The Brightest One In The Bar


  • You can spot her from a mile away, the smartest person in the bar – or, if not quite from a mile, nonetheless from very far.

    She doesn’t necessarily think of herself as smart.

    Still, her brain is carefully crafted – self-crafted and stylized – like a work of art.

    Her eyes are alert and bright and lively. They twinkle.

    She’s relaxed and polite, with a well-modulated voice that speaks to you in the appropriate tone.

    Her smile glows like expensive stone.

    You do not quickly forget that smile.

    She walks purposefully, and yet not aggressively, or with an over-mannered style.

    She has a sense of humor.

    You can see that she knows there’s a kind of dignity in loneliness, that every loneliness is a pinnacle, and she doesn’t go out of the way to seek friends or groups or any kind of crowd.

    In general she prefers quiet to loud.

    She gives and receives compliments gracefully, knows that genuine confidence comes fundamentally from thought, is not frivolous or vain, can be strong and assertive, quick to stick up for herself, but she can also speak of her shortcomings and accomplishments with an equal ease which you envy.

    When communication or clarification is called for, she’s never dismissive or inexplicably silent – never, of course, in any way rude or aggressive or violent.

    What’s her trick? What’s the secret?

    The secret is this:

    First, develop a total disregard for where you think your abilities end.

    Aim beyond what you believe you’re capable of.

    Do things you think you’re not able to do.

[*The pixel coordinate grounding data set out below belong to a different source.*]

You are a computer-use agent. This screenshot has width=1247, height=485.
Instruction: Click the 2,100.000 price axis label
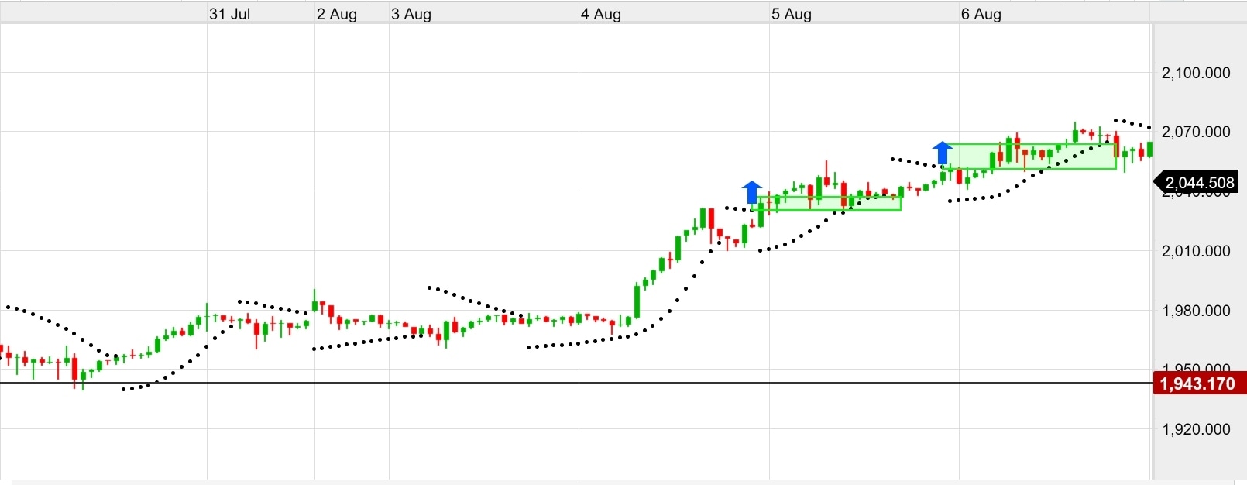click(1196, 73)
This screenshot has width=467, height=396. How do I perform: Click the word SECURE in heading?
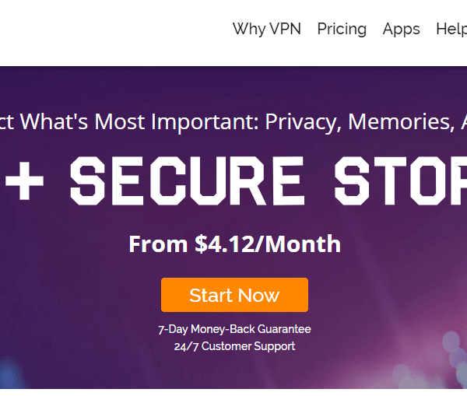(x=187, y=180)
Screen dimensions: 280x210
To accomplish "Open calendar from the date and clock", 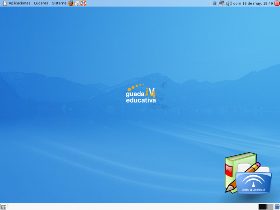I will pyautogui.click(x=253, y=3).
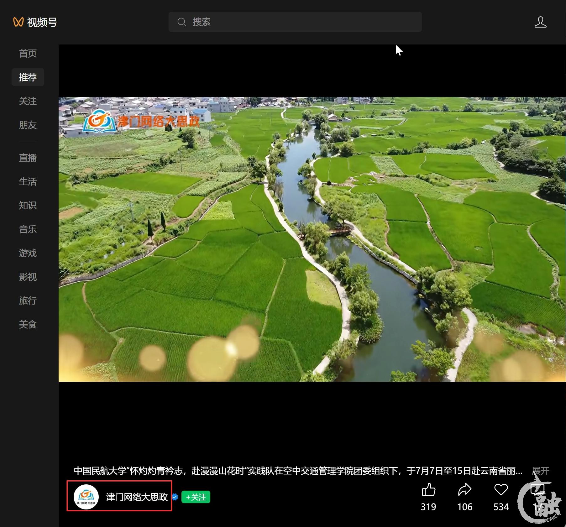Viewport: 566px width, 527px height.
Task: Open the 津门网络大思政 author name link
Action: click(x=137, y=497)
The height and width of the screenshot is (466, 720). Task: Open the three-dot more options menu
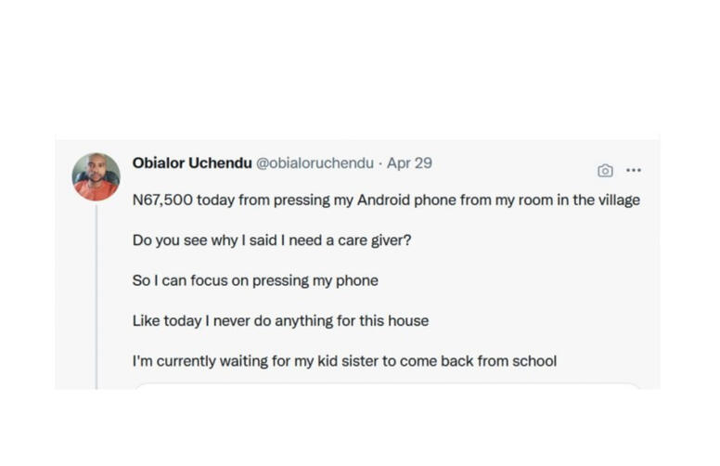coord(634,171)
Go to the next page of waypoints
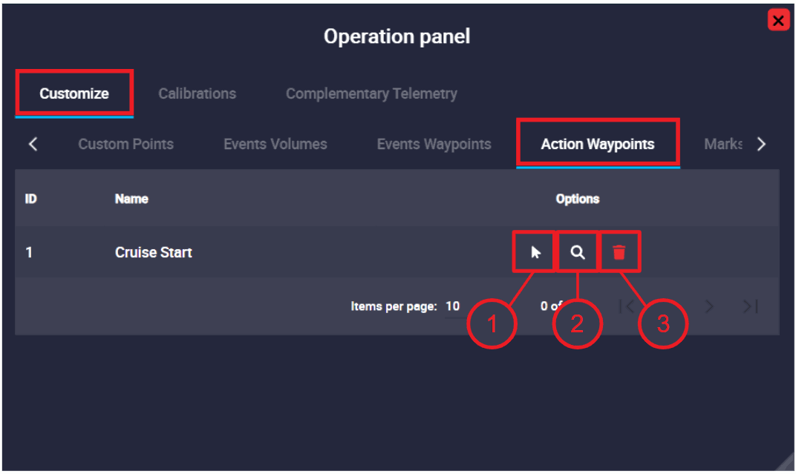796x474 pixels. (x=709, y=306)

    Nothing is impossible, in this regard. The will to believe is the most important ingredient in becoming what you want.

    The discipline to follow through is next. It is also the most difficult.

    Why? Why most difficult?

    Because it requires hour-after-hour, day-after-day practice.

    It requires diligence.

    Second – unless you’re in a technical discipline like medicine or mechanical engineering —- consider dropping out of college.

    College stunts creativity.

    College is a lot of groupthink and conformity.

    The cost of conformity is colossal.

    Individuality, on the other hand, is a prerequisite of genius.

    Genius is the cultivation of your living potential.

    The deeper your cultivation, the deeper your genius.

    Cultivate, therefore, a durable purpose (not food, not drink, not sex or cigars or other ephemeral things) around which you can construct your life.

    Passion is largely willed: the more you do something, the deeper your understanding of it grows, so that after time your passion for that thing develops and spreads like a gorgeous soft surge of water-ripples.

    Whatsoever thy hand findest to do, do it with all thy might.

    Third, be observant.

    Pay attention.

    Attention is the seat of human will: the fundamental choice we face, all day, everyday, is the choice to pay attention or not.

    What, after all, does it mean to be smart?

    It means to self-stylize your brain, like a work of art.

    It means to observe the universe around you, as well as the one within: to introspect, as thoughtful people do.

    It means to be intelligent, like you.

    Intelligence is your mental capacity to deal with a wide range of thoughts and ideas.

    That’s why it never mattered to you when you were voted least likely to succeed – why it never fazed you when they called you a misfit, a malcontent, alienate, disaffiliate, deviant, recalcitrant. And it’s why your natural-born predilections and proclivities and predispositions are and always have been irrelevant: because intelligence is an acquired skill.

    It must be developed by each person’s own desire and activated by each person’s will.

    It must be habituated and automated by each person’s own mind.

    Which is why it’s quite rare and beautiful, and rather difficult to find.

    This, incidentally, is true for both children and adults: the cultivation of intelligence requires effort – or, to put the same point in a slightly different way: thinking is an act of choice.

    Thought requires work.

    Whereas to be stoopid is relatively simple: all you have to do, in essence, is do nothing. If you do nothing, stoopid will naturally occur.

    Being smart, however, requires a different sort of action.

    It’s not passive.

    On the contrary, thinking is an entirely active process the undertaking of which is, when you consider it at all, massive.

    She’s intelligent, yes, but in a highly unorthodox way (they say) hard to pinpoint why: bookish but not book-smart, introspective, certainly, and everything she does – yes, everything – she does with all her heart.